My kids’ (kids of Jhed) mothers have always been affectionate towards me and never made me feel like an outsider. Some of them are too close to me that they asked me to call themselves as ‘Aai’ (mother). They rebuked me when I get late and at the same time appreciate me for all the hard work and being courageous. When i cut my hair short, I remember most of my older kids suggesting me to go back to long hair because in that I ‘look beautiful’. Listening to this one of their mother told, “Keep it short. You look beautiful even in short hair.” One of the uncles here said, “Kya beti? Baal kyu chhota kar diya? Bohut sundar tha”. But not a single person looked at me as an alien, or contempt. It might be because they already know me.
My sunny day turned into a dark gloom when she spat. I have never experienced such behaviour from any women I met here in my field area and hence could not even place it culturally. I remember that this is often done to ward off the un-auspiciousness – Nazar.
Once Arjun, a class eighth kid told me things about women who looks different than the rest. He had told that ‘these kind of women’ kidnapped and buried the children under the river bank.
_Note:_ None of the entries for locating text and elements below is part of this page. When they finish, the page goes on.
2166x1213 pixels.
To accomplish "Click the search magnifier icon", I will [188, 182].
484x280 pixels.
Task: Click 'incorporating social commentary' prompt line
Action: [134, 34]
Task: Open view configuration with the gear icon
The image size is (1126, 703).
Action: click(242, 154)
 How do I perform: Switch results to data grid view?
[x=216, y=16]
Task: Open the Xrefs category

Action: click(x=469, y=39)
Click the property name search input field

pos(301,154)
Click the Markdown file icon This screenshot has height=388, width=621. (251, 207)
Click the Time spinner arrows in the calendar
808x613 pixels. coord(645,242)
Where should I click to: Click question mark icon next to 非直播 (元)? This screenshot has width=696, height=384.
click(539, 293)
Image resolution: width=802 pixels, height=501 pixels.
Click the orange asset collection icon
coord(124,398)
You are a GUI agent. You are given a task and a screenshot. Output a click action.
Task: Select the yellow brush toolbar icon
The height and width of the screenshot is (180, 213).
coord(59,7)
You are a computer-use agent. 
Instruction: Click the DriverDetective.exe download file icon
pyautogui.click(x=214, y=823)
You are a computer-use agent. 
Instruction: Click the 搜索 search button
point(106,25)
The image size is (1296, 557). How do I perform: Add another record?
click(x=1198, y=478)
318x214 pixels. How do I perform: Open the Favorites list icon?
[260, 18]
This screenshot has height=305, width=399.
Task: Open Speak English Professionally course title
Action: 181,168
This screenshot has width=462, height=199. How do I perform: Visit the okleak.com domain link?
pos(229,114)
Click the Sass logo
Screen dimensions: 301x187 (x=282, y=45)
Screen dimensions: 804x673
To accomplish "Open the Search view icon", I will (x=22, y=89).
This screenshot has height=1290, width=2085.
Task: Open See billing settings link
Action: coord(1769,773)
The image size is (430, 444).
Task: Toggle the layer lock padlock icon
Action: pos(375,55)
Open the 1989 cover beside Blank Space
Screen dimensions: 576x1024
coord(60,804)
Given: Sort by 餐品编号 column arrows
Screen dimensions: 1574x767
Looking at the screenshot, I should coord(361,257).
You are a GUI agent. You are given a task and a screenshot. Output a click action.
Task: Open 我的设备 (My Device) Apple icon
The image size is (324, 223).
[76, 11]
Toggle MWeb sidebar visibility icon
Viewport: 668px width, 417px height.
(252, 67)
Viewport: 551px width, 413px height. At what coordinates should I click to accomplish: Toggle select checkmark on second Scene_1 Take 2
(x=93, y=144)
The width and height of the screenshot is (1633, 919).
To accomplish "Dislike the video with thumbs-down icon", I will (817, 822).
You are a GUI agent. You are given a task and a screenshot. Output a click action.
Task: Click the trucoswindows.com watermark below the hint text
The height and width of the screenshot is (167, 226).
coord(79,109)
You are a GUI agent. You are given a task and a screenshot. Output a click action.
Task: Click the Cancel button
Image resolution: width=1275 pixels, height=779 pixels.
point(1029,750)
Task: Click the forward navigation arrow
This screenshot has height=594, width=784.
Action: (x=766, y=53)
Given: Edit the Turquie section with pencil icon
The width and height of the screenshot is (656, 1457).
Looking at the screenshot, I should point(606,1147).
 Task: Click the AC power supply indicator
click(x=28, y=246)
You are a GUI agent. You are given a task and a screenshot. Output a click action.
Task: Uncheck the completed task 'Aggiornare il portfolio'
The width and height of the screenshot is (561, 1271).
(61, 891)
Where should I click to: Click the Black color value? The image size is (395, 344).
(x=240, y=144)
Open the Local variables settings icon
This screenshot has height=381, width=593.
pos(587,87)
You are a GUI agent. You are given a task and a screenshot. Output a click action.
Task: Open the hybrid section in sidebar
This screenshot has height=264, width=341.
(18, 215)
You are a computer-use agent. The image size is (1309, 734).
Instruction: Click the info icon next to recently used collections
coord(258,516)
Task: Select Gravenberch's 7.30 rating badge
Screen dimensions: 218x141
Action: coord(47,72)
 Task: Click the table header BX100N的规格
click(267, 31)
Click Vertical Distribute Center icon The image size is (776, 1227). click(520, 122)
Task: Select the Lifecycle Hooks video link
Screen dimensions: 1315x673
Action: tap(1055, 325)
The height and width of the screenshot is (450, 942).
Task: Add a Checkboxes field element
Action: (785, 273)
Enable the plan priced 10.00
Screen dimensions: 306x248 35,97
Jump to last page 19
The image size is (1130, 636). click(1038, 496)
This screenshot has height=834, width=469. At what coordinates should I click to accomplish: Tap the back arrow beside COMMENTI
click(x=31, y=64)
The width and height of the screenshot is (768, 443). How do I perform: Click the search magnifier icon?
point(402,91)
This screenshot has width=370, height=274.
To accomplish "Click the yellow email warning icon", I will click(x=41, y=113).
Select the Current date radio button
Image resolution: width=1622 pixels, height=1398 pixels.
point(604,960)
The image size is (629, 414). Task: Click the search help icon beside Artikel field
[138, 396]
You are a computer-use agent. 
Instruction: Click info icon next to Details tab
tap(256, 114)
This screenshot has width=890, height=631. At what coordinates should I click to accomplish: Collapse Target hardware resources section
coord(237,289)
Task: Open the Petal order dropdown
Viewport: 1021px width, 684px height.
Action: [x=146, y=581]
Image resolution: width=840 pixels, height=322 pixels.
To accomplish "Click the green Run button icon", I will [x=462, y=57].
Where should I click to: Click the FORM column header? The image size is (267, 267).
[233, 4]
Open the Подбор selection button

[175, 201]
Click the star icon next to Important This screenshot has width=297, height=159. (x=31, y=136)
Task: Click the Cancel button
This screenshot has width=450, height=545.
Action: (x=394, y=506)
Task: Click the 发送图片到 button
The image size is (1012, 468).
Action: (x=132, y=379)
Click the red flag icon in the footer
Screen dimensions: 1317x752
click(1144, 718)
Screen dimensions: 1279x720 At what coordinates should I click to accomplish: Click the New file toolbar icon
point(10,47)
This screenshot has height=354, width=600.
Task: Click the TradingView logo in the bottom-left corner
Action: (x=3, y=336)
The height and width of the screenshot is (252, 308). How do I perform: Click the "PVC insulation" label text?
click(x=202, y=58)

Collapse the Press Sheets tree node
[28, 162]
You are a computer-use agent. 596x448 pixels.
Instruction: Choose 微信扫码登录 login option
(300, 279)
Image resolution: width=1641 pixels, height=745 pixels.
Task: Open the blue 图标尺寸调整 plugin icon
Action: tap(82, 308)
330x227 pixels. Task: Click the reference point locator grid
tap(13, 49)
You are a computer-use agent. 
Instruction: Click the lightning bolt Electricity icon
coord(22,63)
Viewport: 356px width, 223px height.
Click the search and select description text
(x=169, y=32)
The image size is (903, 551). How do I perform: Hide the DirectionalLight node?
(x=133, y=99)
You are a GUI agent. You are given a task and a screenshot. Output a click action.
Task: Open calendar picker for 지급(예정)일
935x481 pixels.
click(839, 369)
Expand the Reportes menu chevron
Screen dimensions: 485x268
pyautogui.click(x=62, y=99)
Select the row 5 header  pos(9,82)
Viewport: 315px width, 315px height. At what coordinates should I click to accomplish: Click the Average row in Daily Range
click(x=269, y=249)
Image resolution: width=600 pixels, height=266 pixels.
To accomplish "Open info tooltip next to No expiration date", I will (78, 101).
The young mother must have mistaken me with one of them. Or my villagers must have mistaken all the time they pointed out finger against the odd one out. Two of my Jhed kids were standing outside the school gate. They were also present to be a part of the celebration at Kukawas Government Senior Secondary School. I could not stand firm against the staring and I turned back and asked the two of them “Can ever be mistaken for a witch? How does a witch look?” They asked me to know what happened. As I told them the incident of mistrust I witnessed, they told, “She does not know you. And she is not ‘educated’.”
It makes me think a lot. In this process, I have found what my weakness is. It is the fear of being unloved. And as our master Shifu (Vivek Kumar – co-founder of Kshamtalaya Foundation) tells “community immersion takes you closer to yourself”. I could not agree more as i grow roots deeper into my community here.